THE 4D CHESSBOARD: SHOCK, AWE, AND FLIP
This isn’t the finale. It’s Phase One of a takedown.
- File slam-dunk charges now → Secure immediate convictions.
- Freeze assets → No loot escapes.
- Flip the minnows → DPWH (Department of Public Works and Highways) underlings become state witnesses.
- Build plunder later → With forensic audits, flipped testimony, and frozen paper trails.
If evidence never hits ₱50M? Then plunder was never warranted. That’s not weakness.

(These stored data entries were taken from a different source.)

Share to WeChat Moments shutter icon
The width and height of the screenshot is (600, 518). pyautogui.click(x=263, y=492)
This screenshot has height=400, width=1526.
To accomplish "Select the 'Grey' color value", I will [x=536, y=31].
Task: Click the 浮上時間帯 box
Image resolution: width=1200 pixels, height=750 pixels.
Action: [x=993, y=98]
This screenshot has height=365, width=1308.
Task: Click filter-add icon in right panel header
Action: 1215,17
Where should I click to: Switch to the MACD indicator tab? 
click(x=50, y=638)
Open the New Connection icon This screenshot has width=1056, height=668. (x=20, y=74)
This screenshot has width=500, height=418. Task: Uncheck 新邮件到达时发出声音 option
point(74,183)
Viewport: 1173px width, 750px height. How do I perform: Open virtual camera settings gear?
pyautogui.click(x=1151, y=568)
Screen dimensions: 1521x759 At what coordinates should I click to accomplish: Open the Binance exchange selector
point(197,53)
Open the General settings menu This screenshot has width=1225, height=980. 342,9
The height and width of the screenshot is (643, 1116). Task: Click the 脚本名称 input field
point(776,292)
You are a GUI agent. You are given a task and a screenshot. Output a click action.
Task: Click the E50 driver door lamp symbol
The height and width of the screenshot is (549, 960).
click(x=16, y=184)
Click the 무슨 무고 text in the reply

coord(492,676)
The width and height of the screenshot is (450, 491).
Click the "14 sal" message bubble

That’s integrity.
THE PLAYBOOK: HOW TO SILENCE THE NOISE
To the Office of the Ombudsman:
- Drop a legal memo by Nov. 10 — bullet-pointed, public, brutal:
- “No plunder in Batch 1: Gaps in pattern/amount.”
- “Filing: Malversation, Bribery, Falsification.”
- “Next: Forensic audit for Batch 2.”
- Livestream the Nov. 25 filing → Let the nation watch the informations hit the Sandiganbayan docket.
- Blacklist the 15 contractors → No more public funds. Ever.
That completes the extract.